The Abyss Stares Back: Silos in One Health and the Emergent Need to Breach Them

Posted on the 06 December 2018 by Pranab @Scepticemia

The One Health approach, widely adopted and acknowledged as the way forward in dealing with issues which cut across sectoral compartments, has sometimes being criticized for inadvertently promoting the very approach of silo-ism in the name of specialization, that it was developed to breach. In a not-so-recent bibliometric analysis of published One Health literature, this very claim is put to test, using social network analysis to measure interdisciplinarity in One Health studies constructing dynamic pathogen transmission models.

The study finds that the dynamic disease modelling community not only grew in size but also in diversity, in keeping with the growing range of calls for One Health proposals. A walk trap algorithm was used to identify the communities within a large number of peer-reviewed publications (n=2258); three separate communities were identified. Two of them corresponded to very clear cut disciplinary silos: ecology and veterinary sciences – the disciplines which have contributed maximally to the development and understanding of the One Health approach. The third was a more heterogeneous group, which defied a clearer disciplinary epithet. Efforts to identify sub-communities in this group identified two clear sub-communities: epidemiology and mathematical biology. This third group, perhaps, comes closest to the definition of One Health research as we in public health have been using.

Venn diagrams of cross-community authorship through time. Each year’s Venn diagram is scaled to reflect the number of authors with two or more papers in our paper bank over the preceding 5 y. Number of authors with two papers in the same journal community are represented by disjointed regions of the circles, and number of authors with papers in two different communities are represented by the area of the intersections. Each circle is scaled to reflect the total number of authors with papers in that community during the 5 y prior to the label year. Areas are on a log-scale, and total number of authors with multiple papers each year is reported below each Venn diagram.

This paper, which was published in PLOS Biology, is heavy on the mathematics, but yet, is not completely unintelligible. Leaving aside the social network analysis bit – which is a topic I am not very conversant in – the rest of the results are quite plausible and intuitive. In fact, they reinforce some of the assertions and criticisms levelled against the One Health approach in a recent commentary published in the BMJ Global Health.

Some of the trends were positive, encouraging, and in line with the perceived growth of One Health as a recognized research appraoch. Also encouraging was the fact that more and more authors were contributing to journals in two or more communities (as identified above). This indicates not only an expanding One Health researcher base but also, the fact that they are doing more interdisciplinary work over time.

However, the authors identify limited evidence of information movement between the three research groups – the very problem which spawned the discipline of One Health. As I have long-suspected, the authors identify that there is limited engagement from the medical research community, creating hurdles in strengthened interactions across the human medicine interface of human-animal-environment interface issues.

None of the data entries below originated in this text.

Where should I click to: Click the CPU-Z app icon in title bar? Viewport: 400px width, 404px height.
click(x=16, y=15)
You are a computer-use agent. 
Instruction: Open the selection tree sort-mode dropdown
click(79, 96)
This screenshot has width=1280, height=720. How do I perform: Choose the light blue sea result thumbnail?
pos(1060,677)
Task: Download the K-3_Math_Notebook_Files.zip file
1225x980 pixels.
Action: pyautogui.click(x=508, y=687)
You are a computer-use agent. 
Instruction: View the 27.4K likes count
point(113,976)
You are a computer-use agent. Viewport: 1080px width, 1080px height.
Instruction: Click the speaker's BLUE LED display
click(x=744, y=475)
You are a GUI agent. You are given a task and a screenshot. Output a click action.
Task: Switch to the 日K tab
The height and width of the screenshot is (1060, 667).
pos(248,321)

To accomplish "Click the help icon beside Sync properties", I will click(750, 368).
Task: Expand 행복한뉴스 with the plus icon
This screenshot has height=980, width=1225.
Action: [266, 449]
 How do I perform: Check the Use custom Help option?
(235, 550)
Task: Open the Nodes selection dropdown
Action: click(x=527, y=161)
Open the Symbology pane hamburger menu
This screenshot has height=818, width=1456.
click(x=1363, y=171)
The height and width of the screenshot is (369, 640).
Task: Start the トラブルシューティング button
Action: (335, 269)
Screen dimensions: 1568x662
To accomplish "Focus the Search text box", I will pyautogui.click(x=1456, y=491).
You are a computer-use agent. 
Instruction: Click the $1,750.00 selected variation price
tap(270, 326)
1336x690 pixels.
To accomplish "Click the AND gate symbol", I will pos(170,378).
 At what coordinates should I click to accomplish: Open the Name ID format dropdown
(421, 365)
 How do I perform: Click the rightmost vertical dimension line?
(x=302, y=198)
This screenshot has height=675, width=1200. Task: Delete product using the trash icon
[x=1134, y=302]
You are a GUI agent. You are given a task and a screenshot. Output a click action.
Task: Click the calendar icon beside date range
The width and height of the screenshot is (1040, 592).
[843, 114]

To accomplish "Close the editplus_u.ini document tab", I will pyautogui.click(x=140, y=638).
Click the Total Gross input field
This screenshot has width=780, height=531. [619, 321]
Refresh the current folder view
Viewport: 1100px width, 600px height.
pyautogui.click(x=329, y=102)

The study further reinforces the assertion that we had placed in one of our earlier publications on the need to restructure One Health/EcoHealth education, perhaps by disrupting the medical curricula a little bit to introduce students to the concept earlier in their medical careers. In addition, moves to create platforms for allowing better interaction between scientists and clinicians from various interfacing disciplines is an aspect which has remained poorly acknowledged. There is very limited funding for this type of work, especially in a world where research funding is ever contracting. In addition, the trend of siloed existence of ecology and veterinary researchers within the One Health community does little to address the lack of involvement of the human health partners. It thus becomes a matter of vital importance to enable cross-disciplinary efforts, and although there is germinating traces of a “One Health” group, without continued funding support, and dedicated resources allocated to capacity building, it is likely to meet with limited success and stunted growth. However, one hs to guard against the temptation to be overly critical, for, it would be perhaps the most foolhardy to throw the baby out with the bathwater.